細胞螢光染色的步驟通常包括以下內容:
細胞培養。將細胞培養至適當的密度,通常在70%到80%匯合時進行染色。
漂洗。使用PBS輕輕漂洗細胞,去除培養基中的雜質。
固定。加入適量的固定液(如4%多聚甲醛)室溫下固定10至30分鐘,具體時間取決於實驗要求。
漂洗。用PBS輕輕漂洗細胞3次,以去除未固定的物質。
透化(可選)。使用0.2%至0.5%的Triton X-100對細胞進行透化處理,以提高抗原的可及性,這一步對於檢測細胞膜內側的蛋白是必要的。
封閉。使用2%BSA或10%正常血清封閉30分鐘,以減少非特異性染色。
一抗孵育。加入用封閉液稀釋的一抗,室溫下孵育1小時或4℃過夜。
漂洗。用PBS輕輕漂洗細胞3次,去除未結合的一抗。
二抗孵育。加入用封閉液稀釋的螢光標記的二抗,避光條件下室溫孵育30至45分鐘。

■ 可用資料:

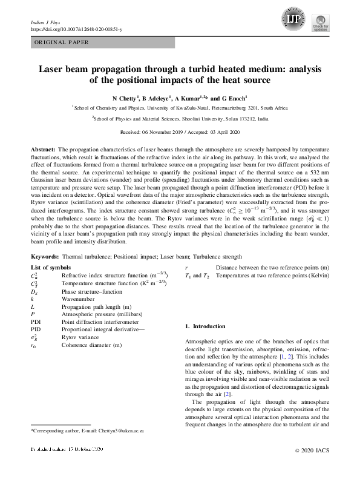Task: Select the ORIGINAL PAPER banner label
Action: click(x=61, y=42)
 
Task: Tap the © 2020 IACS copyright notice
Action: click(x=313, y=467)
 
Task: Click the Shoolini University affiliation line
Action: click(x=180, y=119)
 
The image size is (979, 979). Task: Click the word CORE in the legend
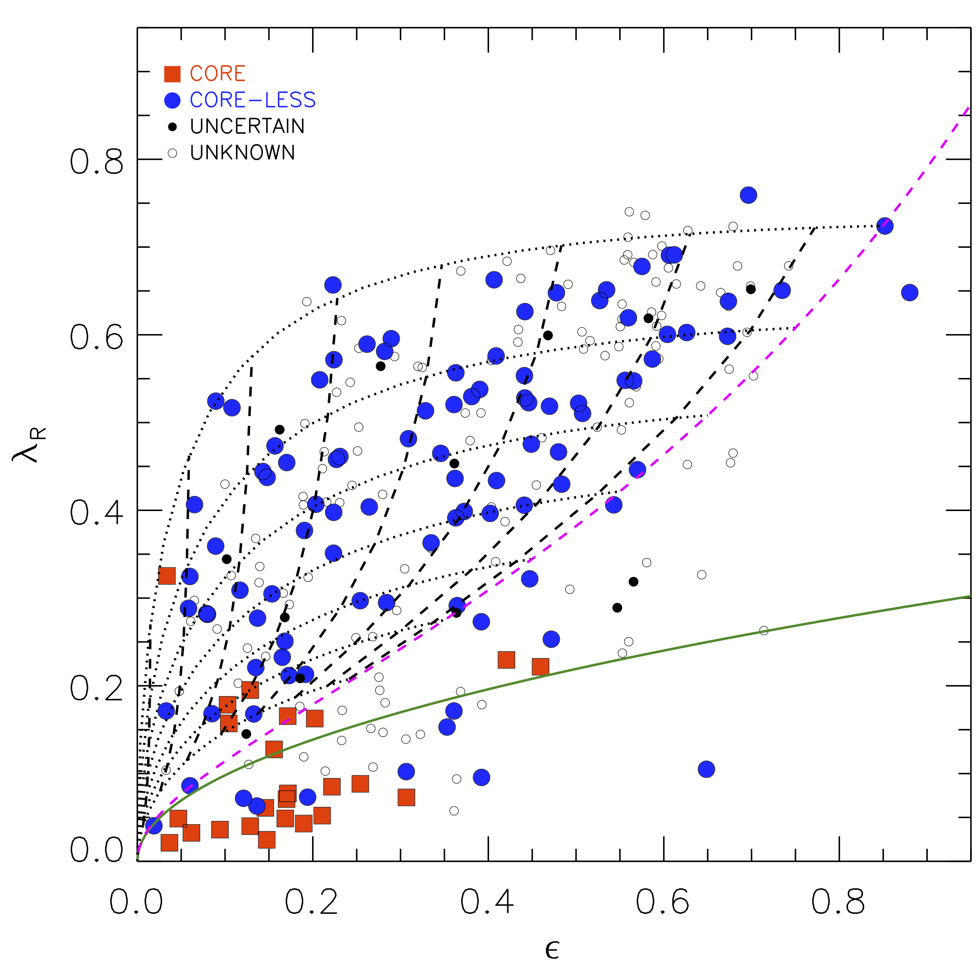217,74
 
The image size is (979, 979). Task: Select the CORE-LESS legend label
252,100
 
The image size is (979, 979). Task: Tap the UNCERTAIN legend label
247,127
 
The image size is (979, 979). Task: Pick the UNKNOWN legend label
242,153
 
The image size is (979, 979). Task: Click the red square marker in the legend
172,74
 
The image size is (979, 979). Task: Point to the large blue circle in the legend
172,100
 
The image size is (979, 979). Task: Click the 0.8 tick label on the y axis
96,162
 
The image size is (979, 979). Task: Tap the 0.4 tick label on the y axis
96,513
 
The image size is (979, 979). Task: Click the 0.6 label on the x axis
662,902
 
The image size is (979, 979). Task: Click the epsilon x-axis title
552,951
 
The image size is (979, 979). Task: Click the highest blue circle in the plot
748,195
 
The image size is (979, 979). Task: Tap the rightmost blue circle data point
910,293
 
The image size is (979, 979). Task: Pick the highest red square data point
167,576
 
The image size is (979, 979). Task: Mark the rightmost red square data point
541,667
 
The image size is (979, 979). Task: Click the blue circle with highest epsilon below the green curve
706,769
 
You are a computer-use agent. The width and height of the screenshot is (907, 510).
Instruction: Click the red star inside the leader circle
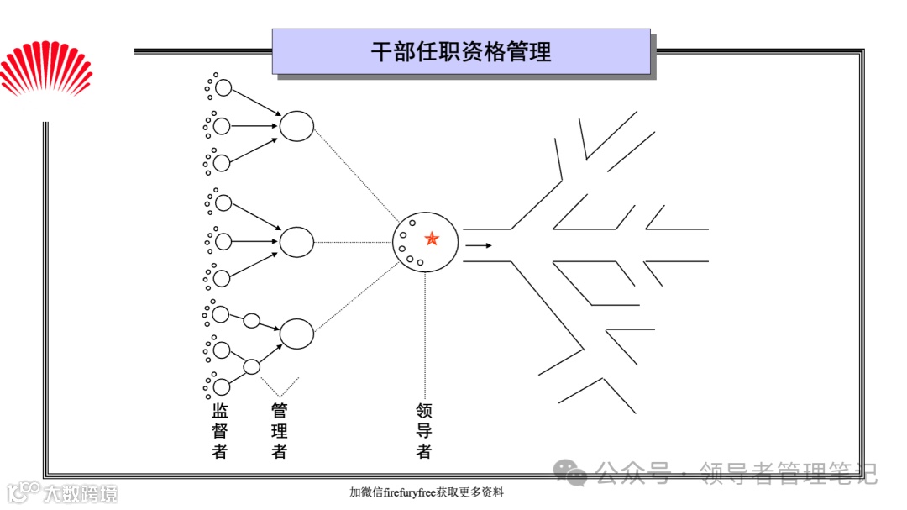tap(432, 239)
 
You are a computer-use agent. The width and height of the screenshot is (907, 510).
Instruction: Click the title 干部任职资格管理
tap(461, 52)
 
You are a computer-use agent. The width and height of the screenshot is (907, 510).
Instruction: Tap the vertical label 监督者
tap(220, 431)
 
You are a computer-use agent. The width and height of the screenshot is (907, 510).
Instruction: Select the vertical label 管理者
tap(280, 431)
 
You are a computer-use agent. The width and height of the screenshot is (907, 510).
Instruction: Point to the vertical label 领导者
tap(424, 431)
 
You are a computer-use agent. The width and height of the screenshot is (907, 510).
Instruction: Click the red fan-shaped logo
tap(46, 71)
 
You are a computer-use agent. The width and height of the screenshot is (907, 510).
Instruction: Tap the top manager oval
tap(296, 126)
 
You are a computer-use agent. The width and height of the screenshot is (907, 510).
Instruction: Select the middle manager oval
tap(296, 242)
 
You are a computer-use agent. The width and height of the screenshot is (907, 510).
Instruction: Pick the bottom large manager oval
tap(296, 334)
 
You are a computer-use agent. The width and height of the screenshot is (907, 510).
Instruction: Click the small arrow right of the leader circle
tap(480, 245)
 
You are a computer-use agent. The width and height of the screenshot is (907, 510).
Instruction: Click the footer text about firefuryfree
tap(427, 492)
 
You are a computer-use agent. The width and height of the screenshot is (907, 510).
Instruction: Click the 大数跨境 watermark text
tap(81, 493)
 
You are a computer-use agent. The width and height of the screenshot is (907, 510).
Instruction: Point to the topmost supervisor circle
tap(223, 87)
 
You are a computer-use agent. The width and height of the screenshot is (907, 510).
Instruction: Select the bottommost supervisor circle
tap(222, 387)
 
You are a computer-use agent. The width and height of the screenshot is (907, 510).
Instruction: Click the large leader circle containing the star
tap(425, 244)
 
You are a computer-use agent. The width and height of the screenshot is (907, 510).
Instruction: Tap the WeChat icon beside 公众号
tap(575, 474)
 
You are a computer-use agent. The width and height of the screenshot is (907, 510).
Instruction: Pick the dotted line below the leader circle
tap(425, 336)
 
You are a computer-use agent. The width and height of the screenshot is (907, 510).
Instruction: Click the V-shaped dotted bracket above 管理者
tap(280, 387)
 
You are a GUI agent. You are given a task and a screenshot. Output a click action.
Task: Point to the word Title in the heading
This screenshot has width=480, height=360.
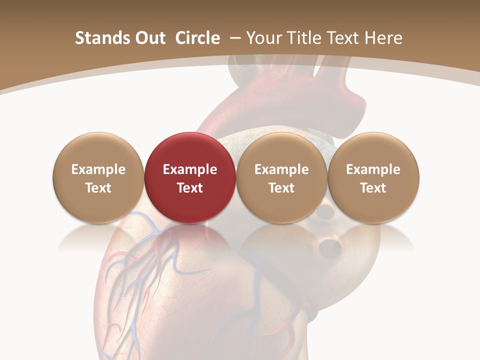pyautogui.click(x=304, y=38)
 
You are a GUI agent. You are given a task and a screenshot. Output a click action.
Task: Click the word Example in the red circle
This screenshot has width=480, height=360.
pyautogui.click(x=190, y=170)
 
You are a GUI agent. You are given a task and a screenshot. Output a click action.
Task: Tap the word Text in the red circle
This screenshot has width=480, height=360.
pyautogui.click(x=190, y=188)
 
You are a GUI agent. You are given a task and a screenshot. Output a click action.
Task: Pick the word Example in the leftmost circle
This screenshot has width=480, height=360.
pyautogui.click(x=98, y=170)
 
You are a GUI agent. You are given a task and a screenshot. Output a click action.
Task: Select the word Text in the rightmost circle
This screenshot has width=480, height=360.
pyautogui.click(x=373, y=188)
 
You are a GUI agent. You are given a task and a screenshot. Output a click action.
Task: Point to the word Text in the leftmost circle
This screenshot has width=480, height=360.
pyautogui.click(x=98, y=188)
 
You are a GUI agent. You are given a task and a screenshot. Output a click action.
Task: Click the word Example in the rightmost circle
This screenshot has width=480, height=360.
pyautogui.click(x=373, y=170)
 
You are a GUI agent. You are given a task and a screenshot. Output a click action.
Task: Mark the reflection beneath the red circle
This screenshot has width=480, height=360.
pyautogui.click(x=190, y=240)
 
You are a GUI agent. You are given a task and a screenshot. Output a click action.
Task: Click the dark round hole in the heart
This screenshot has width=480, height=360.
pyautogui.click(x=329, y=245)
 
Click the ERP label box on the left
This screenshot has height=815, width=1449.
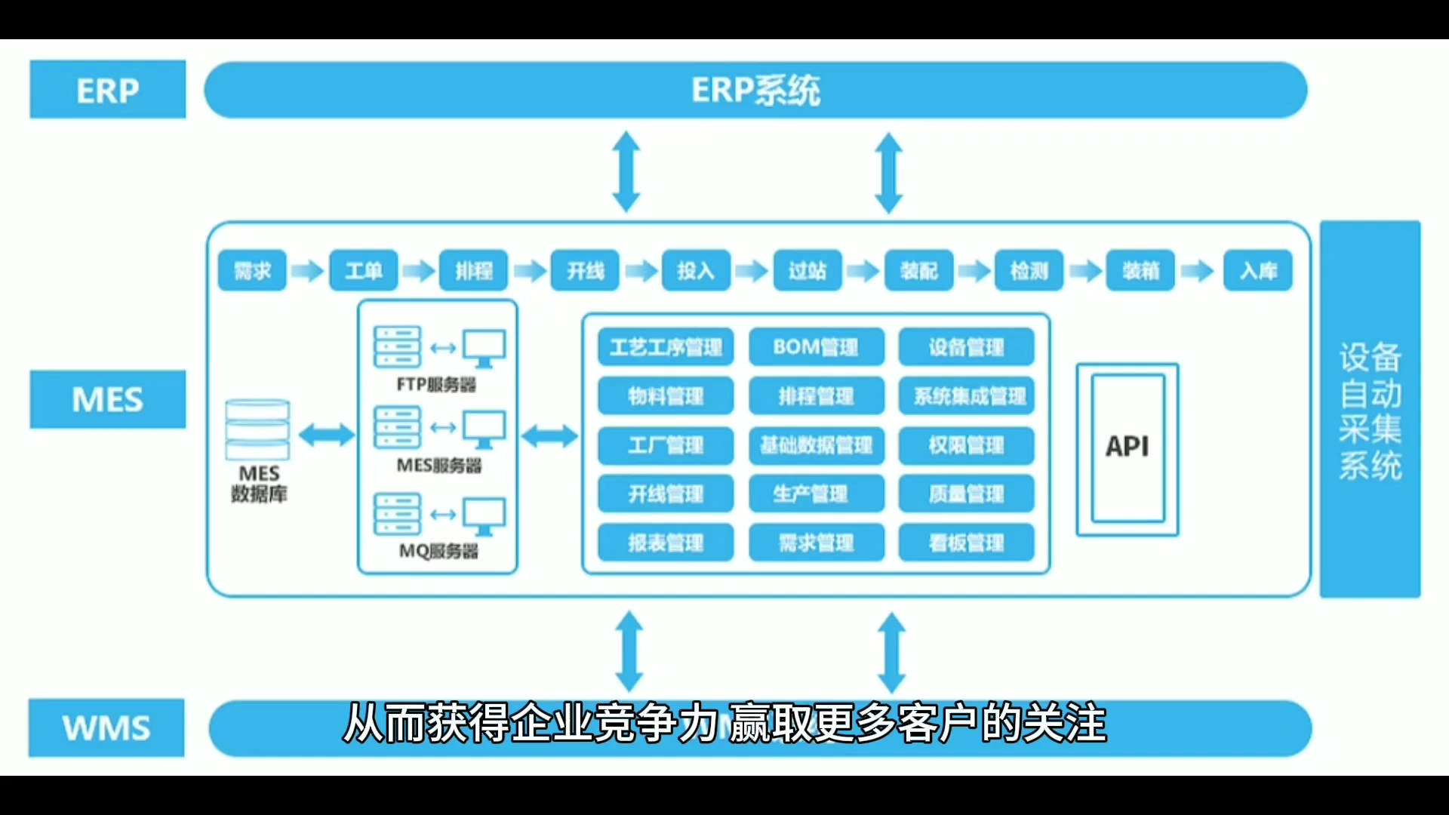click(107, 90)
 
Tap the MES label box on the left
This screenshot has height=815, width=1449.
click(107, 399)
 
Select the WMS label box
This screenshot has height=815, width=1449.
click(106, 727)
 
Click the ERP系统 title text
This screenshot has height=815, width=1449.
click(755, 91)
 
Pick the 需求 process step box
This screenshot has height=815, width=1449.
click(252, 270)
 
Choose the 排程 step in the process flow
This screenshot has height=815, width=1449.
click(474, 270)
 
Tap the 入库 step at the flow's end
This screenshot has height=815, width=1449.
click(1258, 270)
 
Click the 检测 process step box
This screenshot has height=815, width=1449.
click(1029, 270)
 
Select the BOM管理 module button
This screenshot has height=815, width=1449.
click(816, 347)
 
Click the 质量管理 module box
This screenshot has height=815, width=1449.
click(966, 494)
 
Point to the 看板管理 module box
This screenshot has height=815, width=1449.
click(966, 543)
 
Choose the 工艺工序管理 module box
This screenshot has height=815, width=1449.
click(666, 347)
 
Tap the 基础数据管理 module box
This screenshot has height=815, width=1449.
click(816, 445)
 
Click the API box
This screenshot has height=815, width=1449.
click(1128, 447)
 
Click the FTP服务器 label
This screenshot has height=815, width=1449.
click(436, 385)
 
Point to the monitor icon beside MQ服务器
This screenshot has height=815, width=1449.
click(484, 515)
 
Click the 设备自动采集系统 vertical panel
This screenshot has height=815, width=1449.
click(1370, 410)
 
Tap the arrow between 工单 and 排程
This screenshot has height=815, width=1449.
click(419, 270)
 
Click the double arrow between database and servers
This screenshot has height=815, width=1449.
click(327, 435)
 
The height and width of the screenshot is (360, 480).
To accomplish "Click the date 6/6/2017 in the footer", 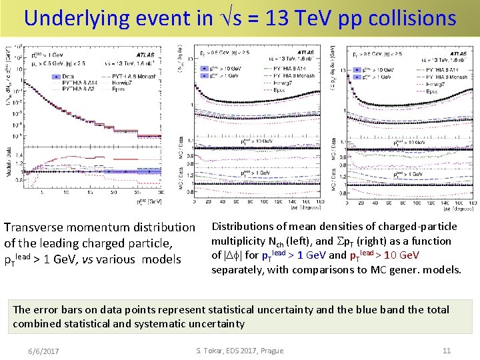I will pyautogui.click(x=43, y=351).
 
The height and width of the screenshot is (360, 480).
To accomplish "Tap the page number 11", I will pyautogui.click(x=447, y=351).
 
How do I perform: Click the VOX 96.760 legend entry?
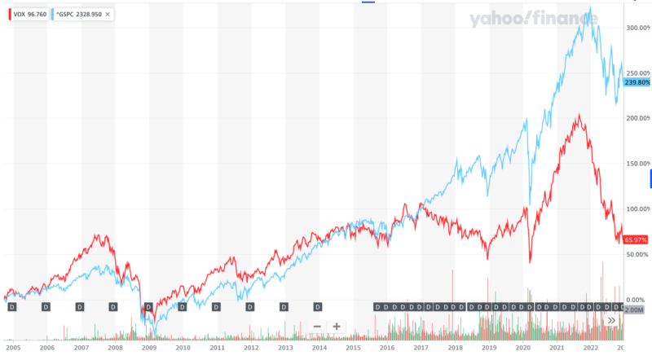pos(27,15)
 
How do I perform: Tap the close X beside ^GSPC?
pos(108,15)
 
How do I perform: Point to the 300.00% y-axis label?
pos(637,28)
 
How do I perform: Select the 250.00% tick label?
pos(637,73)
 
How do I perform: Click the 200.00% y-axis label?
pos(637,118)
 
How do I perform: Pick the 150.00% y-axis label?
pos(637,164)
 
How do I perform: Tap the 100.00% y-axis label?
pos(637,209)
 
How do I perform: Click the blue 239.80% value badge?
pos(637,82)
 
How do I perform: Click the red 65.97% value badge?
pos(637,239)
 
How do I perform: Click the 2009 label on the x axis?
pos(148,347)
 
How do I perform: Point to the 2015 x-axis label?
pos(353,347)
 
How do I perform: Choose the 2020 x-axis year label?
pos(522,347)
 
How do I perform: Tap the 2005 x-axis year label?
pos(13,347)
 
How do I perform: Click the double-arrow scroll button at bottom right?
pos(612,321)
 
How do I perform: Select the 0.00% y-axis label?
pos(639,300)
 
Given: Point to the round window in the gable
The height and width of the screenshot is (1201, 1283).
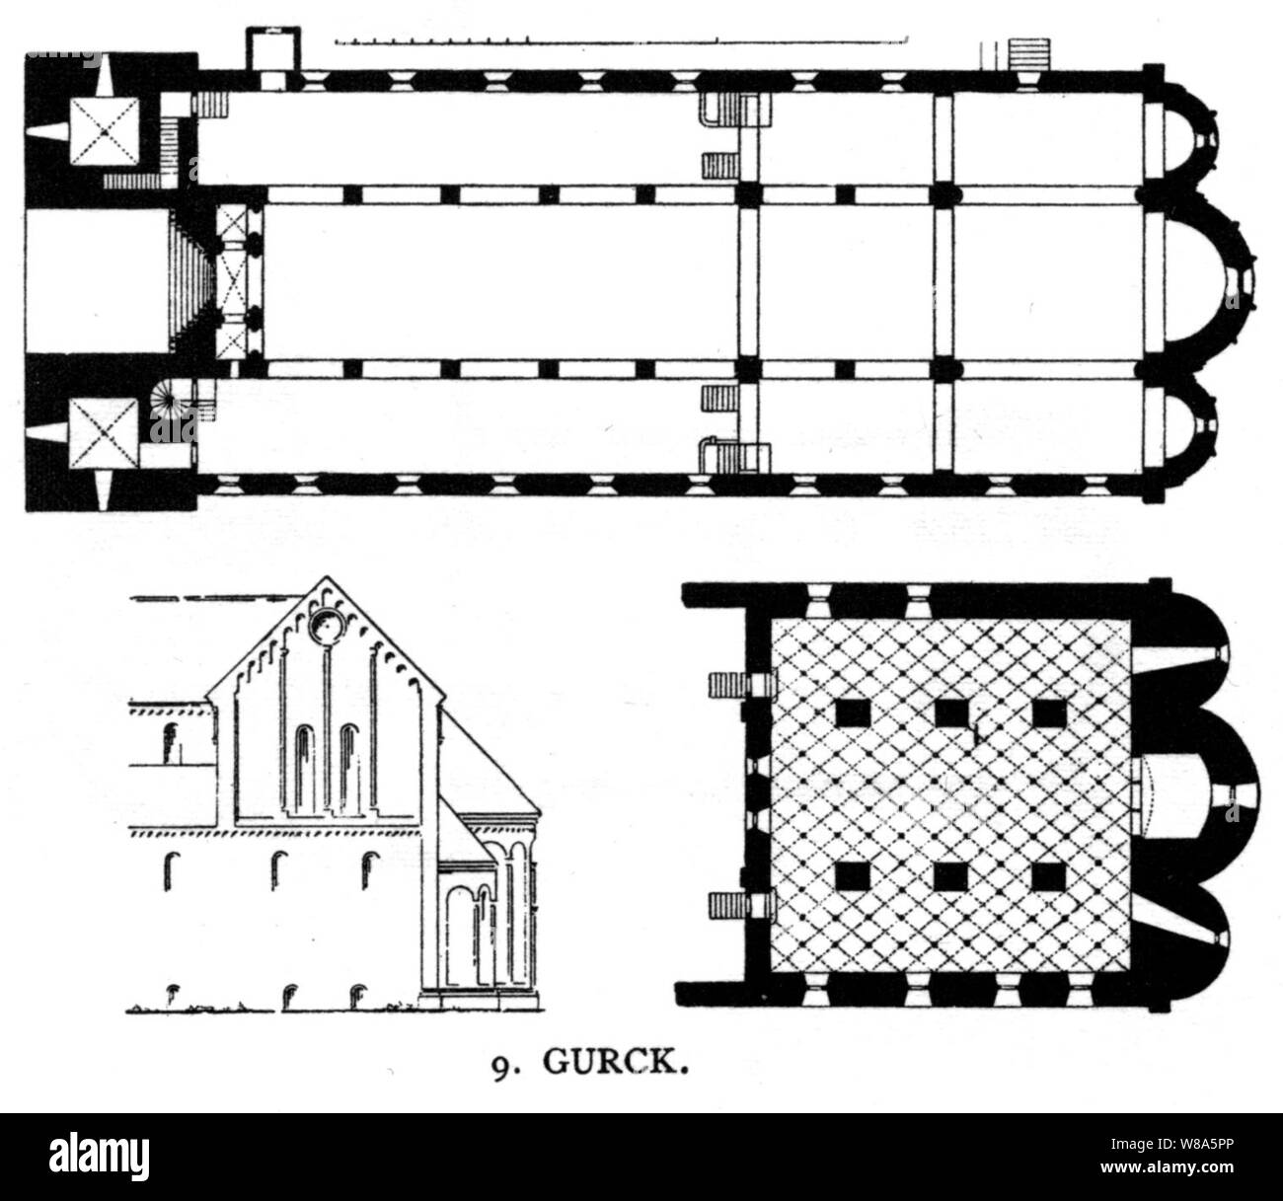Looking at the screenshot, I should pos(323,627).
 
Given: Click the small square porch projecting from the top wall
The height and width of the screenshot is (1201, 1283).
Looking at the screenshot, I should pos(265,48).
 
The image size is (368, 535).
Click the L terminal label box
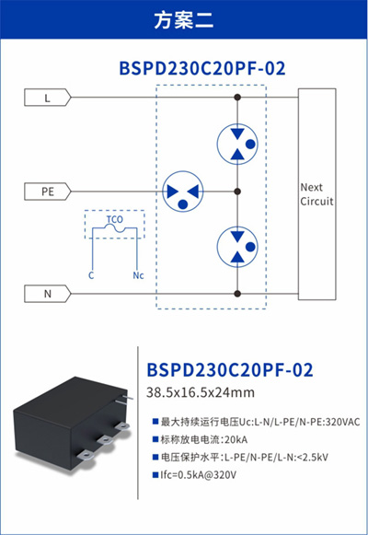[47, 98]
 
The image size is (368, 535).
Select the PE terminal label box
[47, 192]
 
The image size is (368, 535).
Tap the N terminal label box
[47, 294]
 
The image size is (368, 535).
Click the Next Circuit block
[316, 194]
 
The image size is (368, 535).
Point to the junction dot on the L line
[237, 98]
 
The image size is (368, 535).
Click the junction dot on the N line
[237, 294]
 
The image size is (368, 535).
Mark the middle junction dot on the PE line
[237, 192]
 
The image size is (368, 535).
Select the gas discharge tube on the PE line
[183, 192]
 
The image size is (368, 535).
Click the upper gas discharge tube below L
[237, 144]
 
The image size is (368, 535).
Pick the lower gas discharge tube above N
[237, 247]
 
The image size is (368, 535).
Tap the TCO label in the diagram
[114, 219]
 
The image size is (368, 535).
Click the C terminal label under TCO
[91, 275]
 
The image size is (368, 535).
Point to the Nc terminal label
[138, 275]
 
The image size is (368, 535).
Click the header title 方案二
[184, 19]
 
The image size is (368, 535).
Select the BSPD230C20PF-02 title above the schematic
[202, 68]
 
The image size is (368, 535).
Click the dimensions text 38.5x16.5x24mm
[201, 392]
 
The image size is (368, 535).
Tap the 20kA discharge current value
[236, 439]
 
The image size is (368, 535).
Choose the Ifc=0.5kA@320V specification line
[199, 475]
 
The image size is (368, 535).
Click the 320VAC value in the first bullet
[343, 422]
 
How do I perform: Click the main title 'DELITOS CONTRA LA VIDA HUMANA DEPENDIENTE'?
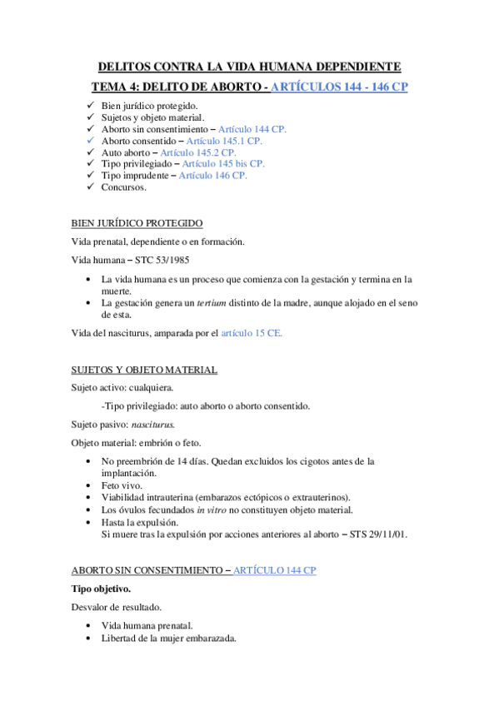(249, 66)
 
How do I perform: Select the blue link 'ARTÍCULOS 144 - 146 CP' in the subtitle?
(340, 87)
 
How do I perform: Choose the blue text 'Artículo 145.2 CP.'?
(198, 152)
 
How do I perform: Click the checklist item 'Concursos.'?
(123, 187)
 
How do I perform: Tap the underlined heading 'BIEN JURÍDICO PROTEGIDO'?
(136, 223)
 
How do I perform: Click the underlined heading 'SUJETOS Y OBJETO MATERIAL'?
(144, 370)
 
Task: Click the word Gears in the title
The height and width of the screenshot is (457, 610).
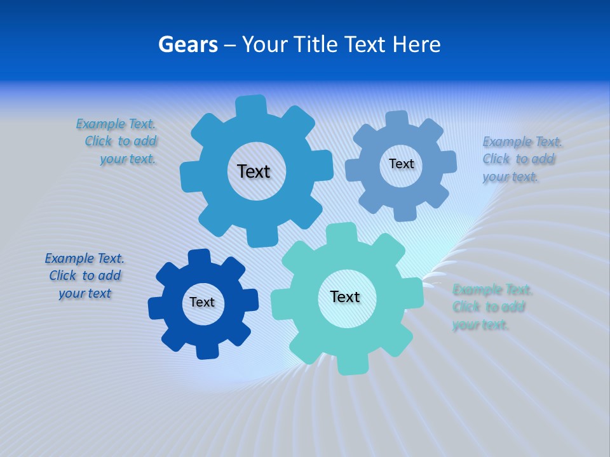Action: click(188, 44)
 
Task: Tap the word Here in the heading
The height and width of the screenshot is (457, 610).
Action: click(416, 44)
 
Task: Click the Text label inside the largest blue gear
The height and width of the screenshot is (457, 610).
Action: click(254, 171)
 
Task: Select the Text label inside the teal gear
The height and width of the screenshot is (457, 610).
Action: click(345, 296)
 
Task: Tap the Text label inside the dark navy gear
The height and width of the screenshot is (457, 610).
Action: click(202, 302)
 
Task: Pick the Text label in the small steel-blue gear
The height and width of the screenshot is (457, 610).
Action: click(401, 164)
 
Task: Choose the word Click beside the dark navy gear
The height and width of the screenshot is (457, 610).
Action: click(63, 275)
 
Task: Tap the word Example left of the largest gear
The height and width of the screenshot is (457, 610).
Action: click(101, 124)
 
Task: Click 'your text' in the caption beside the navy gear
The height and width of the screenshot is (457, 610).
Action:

■ 任務說明: 請改寫細胞螢光染色步驟中從「透化(可選)。使用0.2%至」到「二抗孵育。加入用封閉液稀釋的螢光標記的二抗,避光條件下室溫孵育30至45分鐘。」的部分,將其中的「封閉液」一律換成「阻斷緩衝液」。

■ 作答結果:
透化(可選)。使用0.2%至0.5%的Triton X-100對細胞進行透化處理,以提高抗原的可及性,這一步對於檢測細胞膜內側的蛋白是必要的。
封閉。使用2%BSA或10%正常血清封閉30分鐘,以減少非特異性染色。
一抗孵育。加入用阻斷緩衝液稀釋的一抗,室溫下孵育1小時或4℃過夜。
漂洗。用PBS輕輕漂洗細胞3次,去除未結合的一抗。
二抗孵育。加入用阻斷緩衝液稀釋的螢光標記的二抗,避光條件下室溫孵育30至45分鐘。